A ternary, or triangle, plot uses a triangle to display the proportions of three variables that sum to a constant. The word "ternary" comes from the Latin adjective "ternarius", "having three parts". Ternary plots are particularly useful in mineralogy and petrology. For example, the mineral chemistry of pyroxene-the proportions of Mg, Fe, and Ca occupying octahedral sites-can be visualized in a simple way on a ternary plot. In this page, I'll talk about the theory of the ternary plot and then provide some Excel spreadsheets for easy ternary plotting.

Consider three variables called A, B, and C. We can visualize the values these variables take in 3D. This isn't very useful, however: we'd like to plot our variables in 2D so our plot can be reproduced on a screen or a sheet of paper. If there's some sort of constraint on our three variables, we don't necessarily need all three. For instance, think of the positions of points on the surface of the Earth: we could specify points with a rectangular coordinate system, x, y, and z with an origin at the center of the Earth, but since the Earth is (more or less) a sphere, every point on the Earth is a constant distance from the Earth's center, or x^2 + y^2 + z^2 = c. So it suffices to give x and y to locate points on the surface of the Earth. (Well, actually, it narrows the point down to two possible positions, in general. This is due to a crummy choice of coordinate system that fails to exploit spherical symmetry: latitude and longitude can uniquely specify points on the Earth's surface.)

So if there's a constraint on our variables, we might be able to make a lower-dimensional plot.
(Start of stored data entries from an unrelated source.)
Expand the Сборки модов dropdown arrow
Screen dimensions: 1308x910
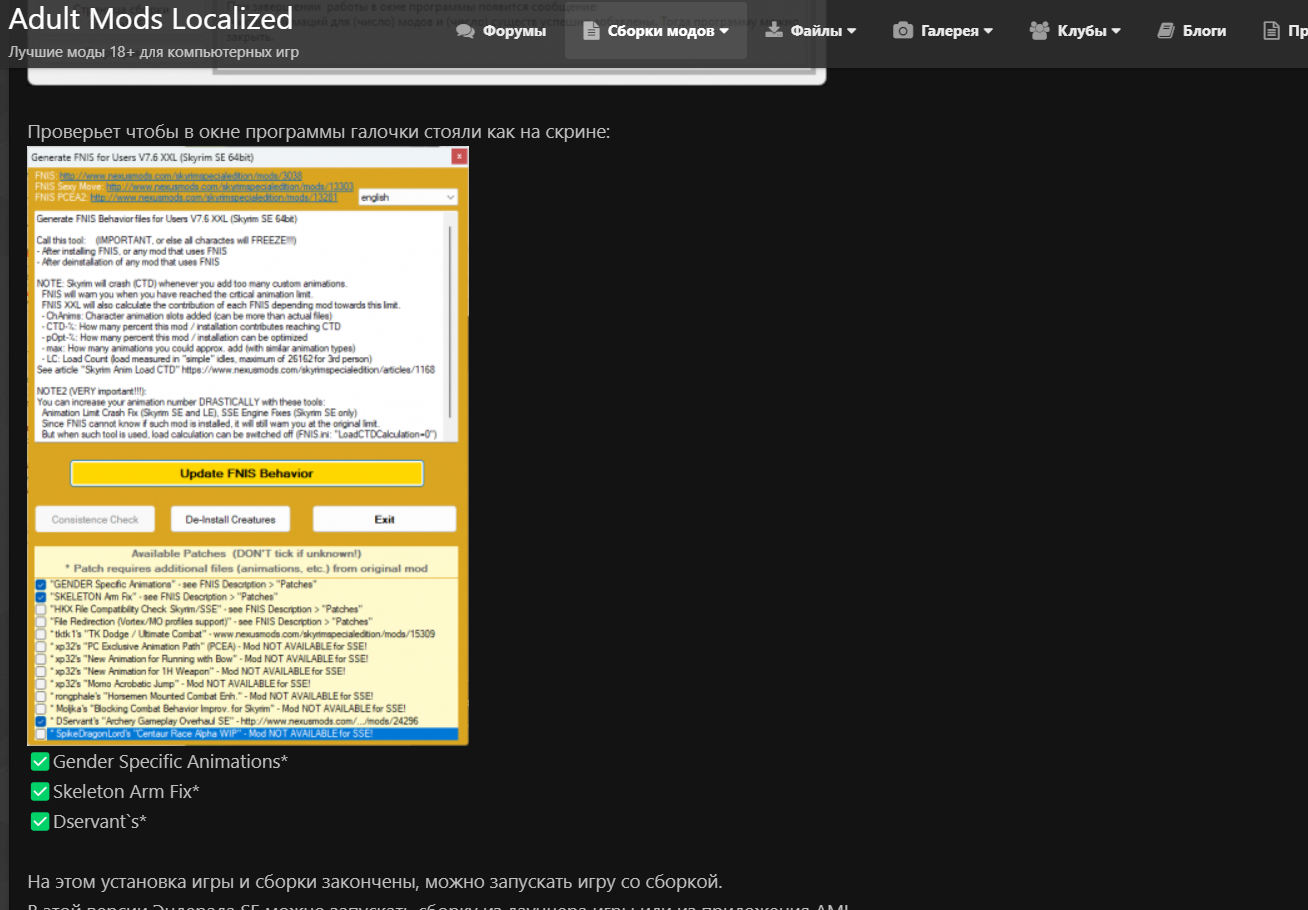click(x=724, y=31)
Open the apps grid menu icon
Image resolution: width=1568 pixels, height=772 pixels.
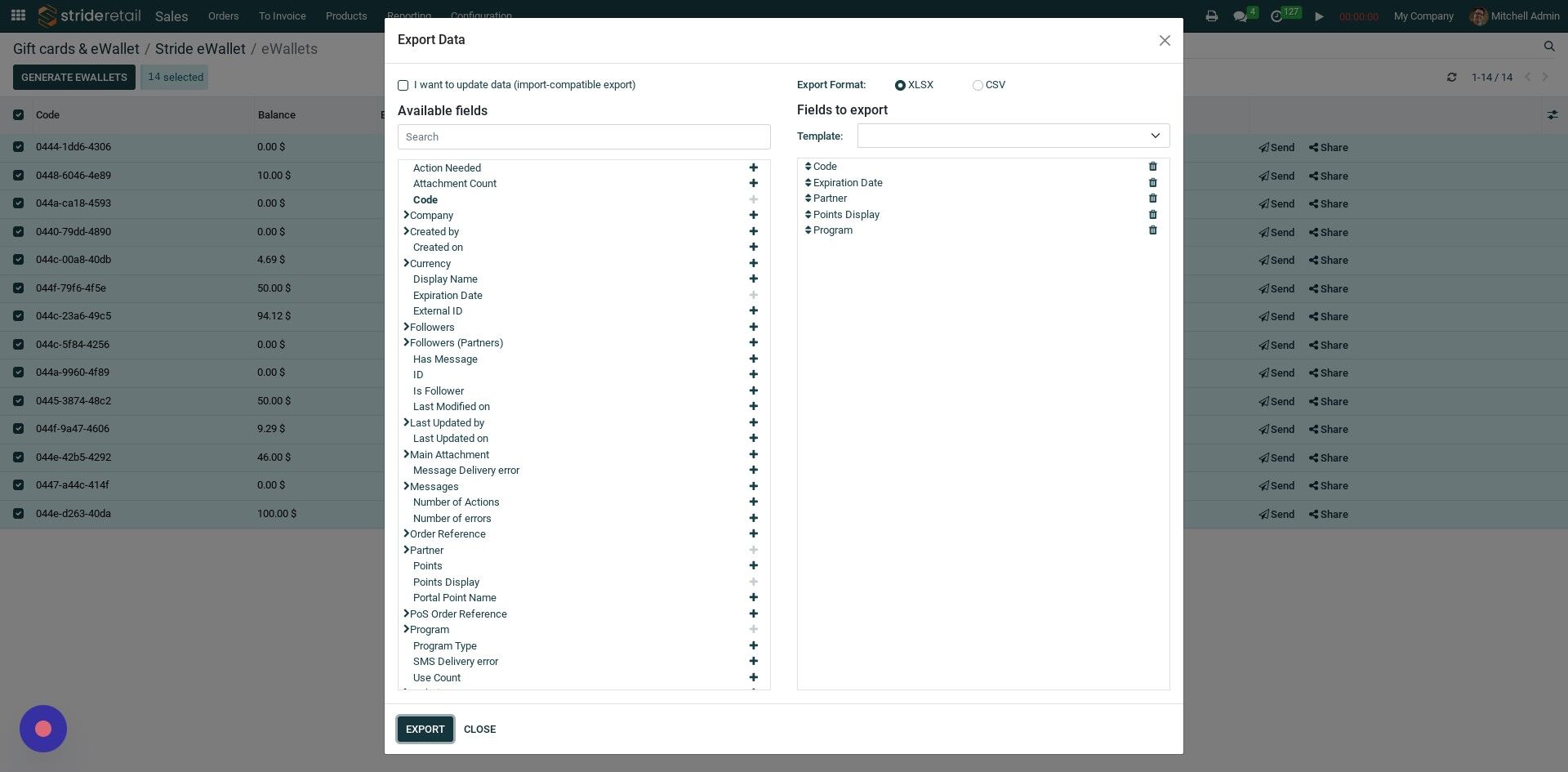(x=18, y=16)
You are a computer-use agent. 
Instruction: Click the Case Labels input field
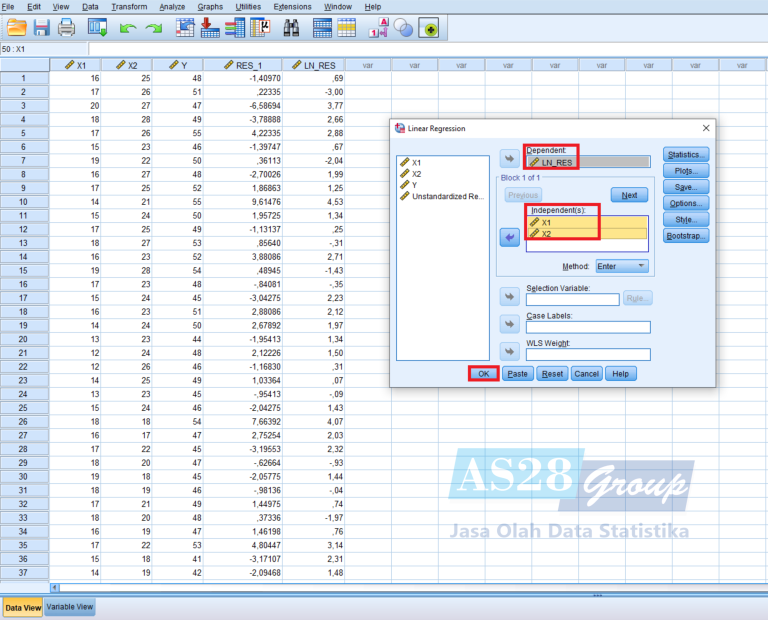(588, 327)
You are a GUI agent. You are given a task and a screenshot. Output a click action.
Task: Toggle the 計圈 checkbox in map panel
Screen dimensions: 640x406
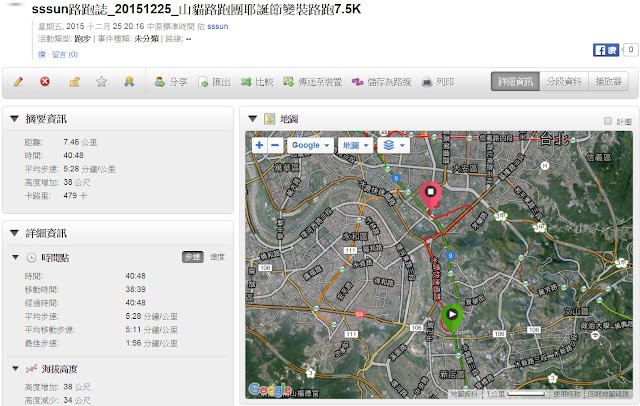pyautogui.click(x=608, y=120)
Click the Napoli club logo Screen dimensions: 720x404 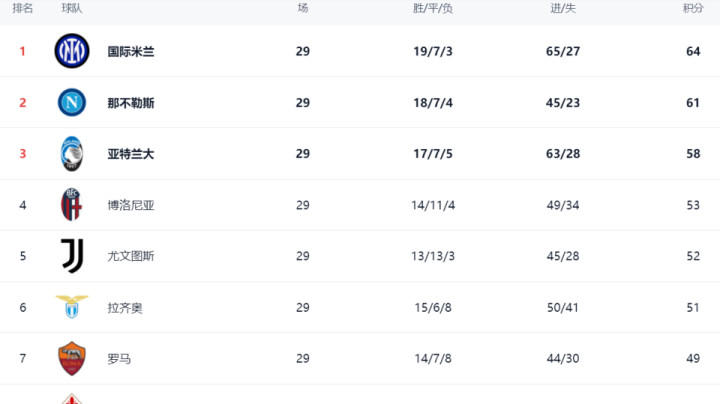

If we're plotting chemical or compositional data, there's a very natural constraint: the proportions of components in a three component mixture sum to 1. Also, no component can take negative values or values greater than 1. So we have three components, A, B, and C, that take values a, b, and c, and a + b + c = 1, and 0 =< a, b, c =< 1. If we take A, B, and C as the axes of a rectangular coordinate system, this is the equation of a segment of a plane. Every possible composition, every possible combination of components, lies on this plane segment. Look at Figure 1 below.

Plane segment viewed obliquely

Figure 1 is a 2D visualization, and I guess, strictly speaking, a ternary plot, but it's not a very useful one. Because of foreshortening, the relationship of values on this ternary plot is distorted. The solution is clear: change our perspective! If we move so that we're looking straight down the centroid of the equilateral triangle (i.e. the plane segment), so that the axes spread out equigonally, we are looking at an undistorted 2D representation of our data. Look at Figure 2. This is the idea of the ternary plot!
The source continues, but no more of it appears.